- [Given data]:
----

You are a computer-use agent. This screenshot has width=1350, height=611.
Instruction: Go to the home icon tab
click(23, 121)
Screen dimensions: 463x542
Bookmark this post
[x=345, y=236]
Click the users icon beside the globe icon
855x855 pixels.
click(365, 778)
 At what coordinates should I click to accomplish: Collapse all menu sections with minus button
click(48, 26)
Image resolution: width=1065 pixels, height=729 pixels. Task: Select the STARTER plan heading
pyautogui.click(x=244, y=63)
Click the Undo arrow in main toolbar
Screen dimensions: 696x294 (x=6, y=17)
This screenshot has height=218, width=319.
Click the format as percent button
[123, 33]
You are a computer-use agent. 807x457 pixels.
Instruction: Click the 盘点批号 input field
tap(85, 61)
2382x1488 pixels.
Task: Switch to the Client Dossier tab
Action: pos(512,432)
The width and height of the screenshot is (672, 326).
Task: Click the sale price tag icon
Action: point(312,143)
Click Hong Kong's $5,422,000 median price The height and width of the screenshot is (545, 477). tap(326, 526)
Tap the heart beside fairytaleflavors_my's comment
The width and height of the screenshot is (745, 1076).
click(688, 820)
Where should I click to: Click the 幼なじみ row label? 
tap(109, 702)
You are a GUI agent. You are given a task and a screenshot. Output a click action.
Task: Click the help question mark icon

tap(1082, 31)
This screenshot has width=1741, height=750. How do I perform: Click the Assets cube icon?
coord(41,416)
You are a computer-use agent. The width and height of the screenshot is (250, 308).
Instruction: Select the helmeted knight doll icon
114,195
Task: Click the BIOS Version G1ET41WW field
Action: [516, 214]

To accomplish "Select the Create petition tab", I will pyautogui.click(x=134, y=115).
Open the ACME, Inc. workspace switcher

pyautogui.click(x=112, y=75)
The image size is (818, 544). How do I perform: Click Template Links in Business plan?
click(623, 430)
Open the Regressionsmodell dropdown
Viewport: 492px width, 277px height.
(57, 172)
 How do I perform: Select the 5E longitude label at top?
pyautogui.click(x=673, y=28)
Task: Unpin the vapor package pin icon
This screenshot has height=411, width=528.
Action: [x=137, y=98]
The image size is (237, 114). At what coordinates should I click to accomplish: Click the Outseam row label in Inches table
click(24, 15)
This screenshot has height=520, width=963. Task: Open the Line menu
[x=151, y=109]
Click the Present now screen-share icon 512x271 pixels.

----

- [Exercise details]: Whenever a line of the data includes "computer", copy that line.

- [Written solution]:
You are a computer-use agent. This screenshot has width=1350, height=611.
You are a computer-use agent. 807x457 pixels.
You are a computer-use agent. The width and height of the screenshot is (250, 308).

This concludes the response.